===== DATA FOR THIS EXERCISE

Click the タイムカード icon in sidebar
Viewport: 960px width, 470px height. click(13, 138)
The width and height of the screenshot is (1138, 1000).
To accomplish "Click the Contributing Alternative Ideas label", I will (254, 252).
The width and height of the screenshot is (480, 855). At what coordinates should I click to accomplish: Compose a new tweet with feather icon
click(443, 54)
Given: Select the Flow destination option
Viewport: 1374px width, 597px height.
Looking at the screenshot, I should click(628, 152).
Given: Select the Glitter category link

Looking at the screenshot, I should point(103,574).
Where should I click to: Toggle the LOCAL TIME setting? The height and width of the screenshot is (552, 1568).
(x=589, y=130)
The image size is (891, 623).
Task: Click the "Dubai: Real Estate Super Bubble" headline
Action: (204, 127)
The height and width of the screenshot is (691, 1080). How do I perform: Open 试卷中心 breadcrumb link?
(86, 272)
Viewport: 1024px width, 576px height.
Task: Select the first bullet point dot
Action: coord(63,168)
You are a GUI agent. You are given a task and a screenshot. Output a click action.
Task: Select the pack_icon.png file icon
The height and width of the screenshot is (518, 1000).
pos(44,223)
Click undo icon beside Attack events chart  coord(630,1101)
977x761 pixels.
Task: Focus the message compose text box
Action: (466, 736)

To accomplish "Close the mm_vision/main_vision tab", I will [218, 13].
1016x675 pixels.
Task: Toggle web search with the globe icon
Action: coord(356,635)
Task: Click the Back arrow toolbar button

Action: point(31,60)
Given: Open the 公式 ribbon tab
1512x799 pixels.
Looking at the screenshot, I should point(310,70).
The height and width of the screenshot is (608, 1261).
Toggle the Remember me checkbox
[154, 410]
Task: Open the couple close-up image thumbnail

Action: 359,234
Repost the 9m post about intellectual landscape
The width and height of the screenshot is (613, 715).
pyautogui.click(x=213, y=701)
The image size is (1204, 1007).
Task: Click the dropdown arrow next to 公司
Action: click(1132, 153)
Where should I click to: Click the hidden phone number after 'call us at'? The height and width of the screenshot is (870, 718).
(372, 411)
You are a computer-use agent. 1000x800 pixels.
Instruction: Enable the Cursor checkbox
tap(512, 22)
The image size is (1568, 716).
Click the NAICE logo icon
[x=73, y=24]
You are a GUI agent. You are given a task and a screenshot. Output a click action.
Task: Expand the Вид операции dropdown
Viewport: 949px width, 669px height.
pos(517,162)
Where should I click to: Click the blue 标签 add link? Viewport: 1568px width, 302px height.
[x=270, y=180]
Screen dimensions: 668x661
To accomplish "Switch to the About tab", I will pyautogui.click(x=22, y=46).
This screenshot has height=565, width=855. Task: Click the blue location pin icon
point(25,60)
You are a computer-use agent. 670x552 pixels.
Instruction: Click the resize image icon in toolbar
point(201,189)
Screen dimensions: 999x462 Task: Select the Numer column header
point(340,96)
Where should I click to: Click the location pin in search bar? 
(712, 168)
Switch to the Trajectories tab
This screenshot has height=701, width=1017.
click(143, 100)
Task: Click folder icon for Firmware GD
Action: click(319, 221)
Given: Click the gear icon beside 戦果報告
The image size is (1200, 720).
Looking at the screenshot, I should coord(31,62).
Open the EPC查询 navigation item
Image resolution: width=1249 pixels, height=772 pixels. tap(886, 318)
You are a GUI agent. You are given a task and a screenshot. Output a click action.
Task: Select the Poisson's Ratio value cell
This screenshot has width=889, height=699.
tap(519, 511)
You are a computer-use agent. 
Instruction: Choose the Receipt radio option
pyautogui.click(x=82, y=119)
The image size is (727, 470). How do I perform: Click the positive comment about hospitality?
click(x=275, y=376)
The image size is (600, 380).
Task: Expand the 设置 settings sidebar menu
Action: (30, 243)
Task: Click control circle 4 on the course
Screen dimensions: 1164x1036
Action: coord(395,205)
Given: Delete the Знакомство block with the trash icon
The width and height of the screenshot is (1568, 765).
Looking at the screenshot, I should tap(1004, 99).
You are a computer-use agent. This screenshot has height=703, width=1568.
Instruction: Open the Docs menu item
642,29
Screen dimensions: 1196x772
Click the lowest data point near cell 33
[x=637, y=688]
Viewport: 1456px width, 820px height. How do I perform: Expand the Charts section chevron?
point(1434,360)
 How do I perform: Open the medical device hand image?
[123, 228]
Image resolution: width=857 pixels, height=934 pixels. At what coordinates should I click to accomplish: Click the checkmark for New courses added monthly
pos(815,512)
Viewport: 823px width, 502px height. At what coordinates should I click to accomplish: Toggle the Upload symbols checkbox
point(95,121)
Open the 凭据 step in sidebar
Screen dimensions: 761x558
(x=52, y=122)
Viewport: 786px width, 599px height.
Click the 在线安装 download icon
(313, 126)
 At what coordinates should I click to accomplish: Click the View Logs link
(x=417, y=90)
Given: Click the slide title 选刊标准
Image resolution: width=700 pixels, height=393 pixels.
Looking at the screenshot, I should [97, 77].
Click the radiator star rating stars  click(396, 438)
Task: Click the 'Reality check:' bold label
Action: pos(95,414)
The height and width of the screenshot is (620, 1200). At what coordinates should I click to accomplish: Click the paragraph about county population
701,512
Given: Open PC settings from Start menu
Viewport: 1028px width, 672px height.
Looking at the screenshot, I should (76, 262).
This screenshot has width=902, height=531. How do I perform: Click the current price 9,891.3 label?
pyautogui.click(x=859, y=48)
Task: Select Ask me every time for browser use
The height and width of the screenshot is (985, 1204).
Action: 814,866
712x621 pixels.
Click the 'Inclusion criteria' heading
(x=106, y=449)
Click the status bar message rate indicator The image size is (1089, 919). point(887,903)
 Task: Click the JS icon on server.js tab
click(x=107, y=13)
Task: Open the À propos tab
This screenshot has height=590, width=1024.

==========

WHAT TO PRODUCE
For the data above, give the number of lines in which the word "Switch" appears, and nothing more.

TASK RESPONSE
2